116 Then the crowd demanded D. A. Ponsonby, the English biographer of Duchess Louise, suggests that Duke Ernest was not just a womanizer but a practicing homosexual, and that the men who served over the years as his personal aides were also his lovers. Ponsonby argues that when Duchess Louise discovered that Duke Ernest and Maximilian von Szymborski were lovers, she was revolted and felt obliged to leave her husband, even at the cost of losing her sons. When Szymborski took an active role in ending the duchess’s marriage and sending her into exile, the local people turned into what we might now call an antihomosexual lynch mob (Ponsonby, pp. 155–156). Ponsonby was writing in the 1950s, when homosexuality had been isolated from the sexual continuum and was commonly seen as pathological. Her main evidence for the assertion that Ernest and Szymborski were lovers is that, in her letter to Augusta von Studnitz at the time of her separation, Louise refers to Szymborski as Ernest’s “darling” (Liebling). Another translation for Liebling would be “favorite,” but, of course, some version of the word favorite has been used in many languages to refer discreetly to the men with whom European kings such as James I of England or Henri II of France enjoyed especially intimate relations. I would doubt that Louise left Ernest because she could not stomach his homosexuality. The vast majority of gay men in the past married, and many had successful marriages. All the same, I think Ponsonby is to be trusted about Duke Ernest’s sexual proclivities. Her family had been associated with the English Crown for at least 150 years, and she would not launch an accusation of homosexuality against Prince Albert’s father casually at a time when to be called gay was a slur. Second, it seems to me that Pauline Panam’s Memo
irs support Ponsonby’s assertion that Duke Ernest II was bisexual. It is surely suggestive that Duke Ernest asked his teenage mistress Panam to travel as a boy and to maintain male dress for some months after her arrival in Coburg. When describing her first meeting with Duke Ernest’s then chief aide, Baron Fichler, the predecessor to Szymborski, Panam refers to him as “Ami du Prince”— capital letters and underlined, as if it were a title. She mocks Fichler’s mincing walk, high, squeaky voice, exaggeratedly fashionable dress, and blinking eyes—in other words, his obvious effeminacy.

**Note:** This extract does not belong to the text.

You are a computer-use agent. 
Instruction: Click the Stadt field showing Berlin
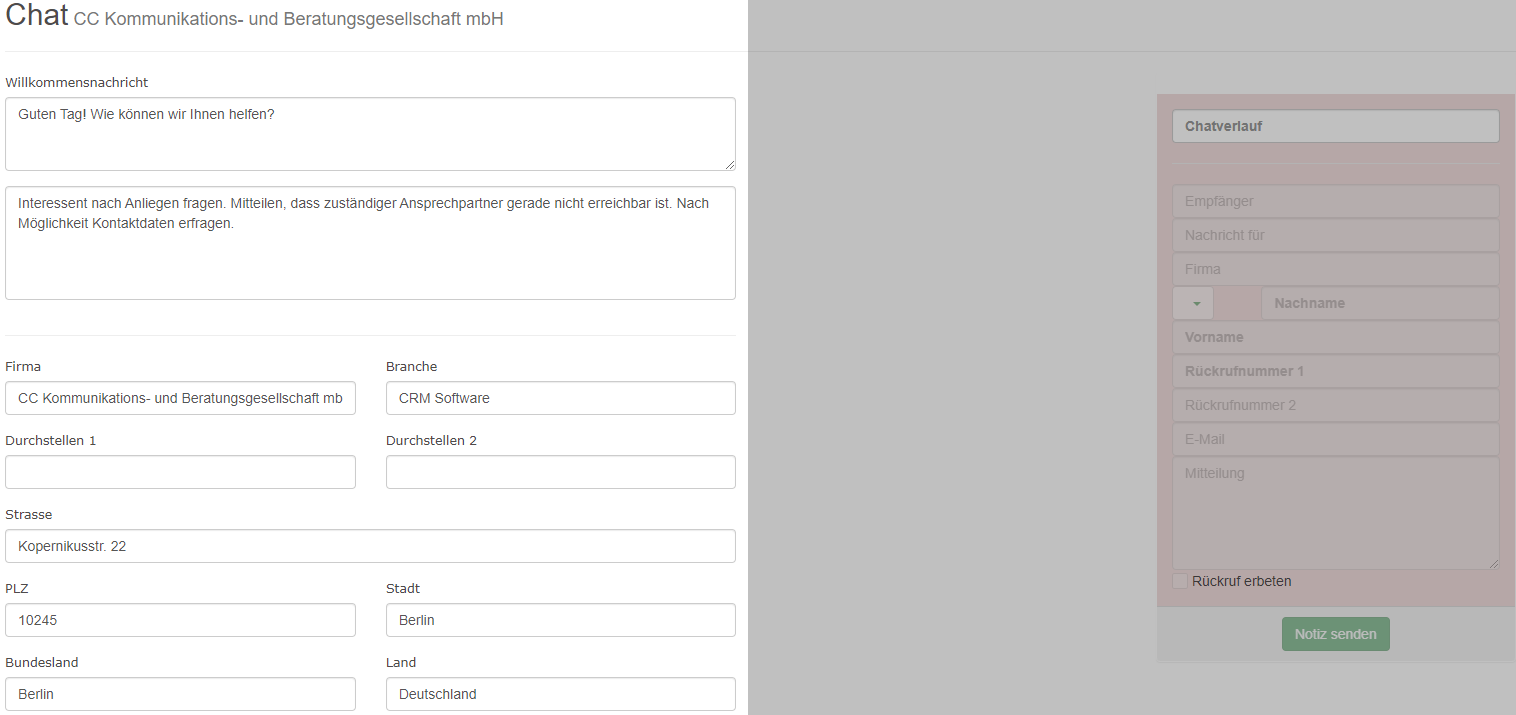coord(561,620)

Panam was a successful courtesan when she wrote her memoirs, and she had needed to acquire a sophisticated understanding of male sexual patterns and practices.
116 In the final letter to her friend Ponsonby, p. 151.
116 Louise never again saw Duke Ernest first exiled his wife and a few attendants he had chosen as his spies to St. Wendel in his personal fief (Furstentum) of Lichtenberg. There she acted for a time as a kind of regent and proved immensely popular with the people who were beginning to show signs of rebellion against their absent and exploitative duke. Duchess Louise’s body was first kept in a house in St. Wendel. A street, a pharmacy and a restaurant in the town are named for her. See Sandner, pp. 61–62 and also p. 47. Prussia purchased Lichtenberg from the Duke of Coburg in 1833 for 2.1 million talers.
116 In 1825 Louise’s uncle The year 1826 saw a complicated reshuffling of the Ernestine domains between the five branches of the Thuringian Wettins. To gain Gotha, Duke Ernest had to give up the territory of Saalfeld and renounce any claim to Altenburg.
117 Others, of an anti-Semitic bent According to royal biographer Hector Bolitho, who was himself Jewish, in 1921 Herr Max W. L. Voss, author of England als Erzieher (England As Educator) wrote, “Prince Albert of Coburg, the Prince Consort, is to be described without contradiction as a half Jew, so that, since his time, Jewish blood has been circulating in the veins of the English royal family.” See the introduction to Hector Bolitho’s Albert—Prince Consort, New York: Bobbs-Merrill, 1964, p. 11. Also, in 1921 Lytton Strachey suggested more discreetly and sympathetically that Baron Mayern, “a charming and cultivated man, of Jewish extraction, was talked of” as the prince’s father.